Garcia’s hiring is part of a trend of politician-superintendents and college presidents in northeastern New Mexico. Pete Campos, now the president of Luna Community College, was previously the superintendent of the Las Vegas City Schools. A former longtime Luna president, Sam Vigil, was also a state representative.
The late state Sen. Ray Leger also served as the West Las Vegas superintendent.
The other finalists for the Mora position were Herman Gallegos, former director of human resources for the Pueblo of Pojoaque, and Norma Cavazos, director of support services for the Pecos schools. Phil Kasper, a principal in the Cortez, Colo., schools, had dropped out as a finalist, reportedly getting a job in Truth of Consequences.
Griego said the main reason he favored Garcia is that he had a solid plan to get all the schools to meet the federal standard known as “adequate yearly progress.” The high school already meets that standard.
“Meeting AYP is a big interest of the board,” Griego said.
Garcia spent three years as a teacher in the Wagon Mound and Springer school districts. For the last dozen years, he has been an instructor at Luna, now teaching history and political science full time. He was also a New Mexico-based aide for U.S. Rep. Tom Udall, D-N.M., who is now a U.S. senator.
Garcia is licensed as a schools administrator in New Mexico, but has never held an administrative position in education. He has nearly completed his work for a Ph.D. in history.
Garcia said he wanted to fill the elementary and middle school principal positions with people focused on meeting the federal standard.
“I look forward to working for the Mora school district. I appreciate the confidence the board has placed in me,” Garcia said Thursday morning.
In the 2008 Democratic primary, Garcia’s rival, Bengie Regensberg, argued that Garcia wasn’t eligible to represent District 68 because he doesn’t live there.

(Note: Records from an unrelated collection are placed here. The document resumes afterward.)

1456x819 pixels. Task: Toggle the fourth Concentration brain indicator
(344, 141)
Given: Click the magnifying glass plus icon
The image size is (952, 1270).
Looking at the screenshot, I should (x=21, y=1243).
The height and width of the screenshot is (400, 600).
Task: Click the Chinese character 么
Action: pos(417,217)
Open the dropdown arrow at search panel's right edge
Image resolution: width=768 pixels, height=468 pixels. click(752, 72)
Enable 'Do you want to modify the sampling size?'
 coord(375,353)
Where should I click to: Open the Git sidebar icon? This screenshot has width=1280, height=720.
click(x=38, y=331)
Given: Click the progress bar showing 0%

But Garcia in an interview at the time said that he did own a house in Ocate as well as Las Vegas. He said he had to stay in Las Vegas much of the time because that’s where the jobs are.
Garcia said Thursday that he expected to spend “significantly more” time in Ocate now that he worked in Mora County.
The superintendent’s job became vacant in February, with the resignation of Dora Romero. She had been placed on leave the previous December.
When Romero was placed on leave, Leroy “Huero” Sanchez, a former Luna president, took the reins as acting superintendent. He left on May 30. Since then, Danny Chavez, the high school principal, has been handling the superintendent’s responsibilities.
Romero was placed on leave after Griego had criticized her for spending on such things as leather jackets, meals and hundreds of dollars worth of jerky for area state lawmakers, including Garcia.
Garcia said last year that he accepted the gifts, including a leather jacket, in good faith. He said he saw them as tokens of gratitude for his service in the Legislature.
On Wednesday, Garcia said the district needs to show appreciation for legislators. But he said he wouldn’t want to spend taxpayer dollars on gifts.
He said he would sponsor legislative bills that would bring money for Mora school district projects, as he would for any other government entity in his district.
“I would introduce legislation for any constituent,” he said.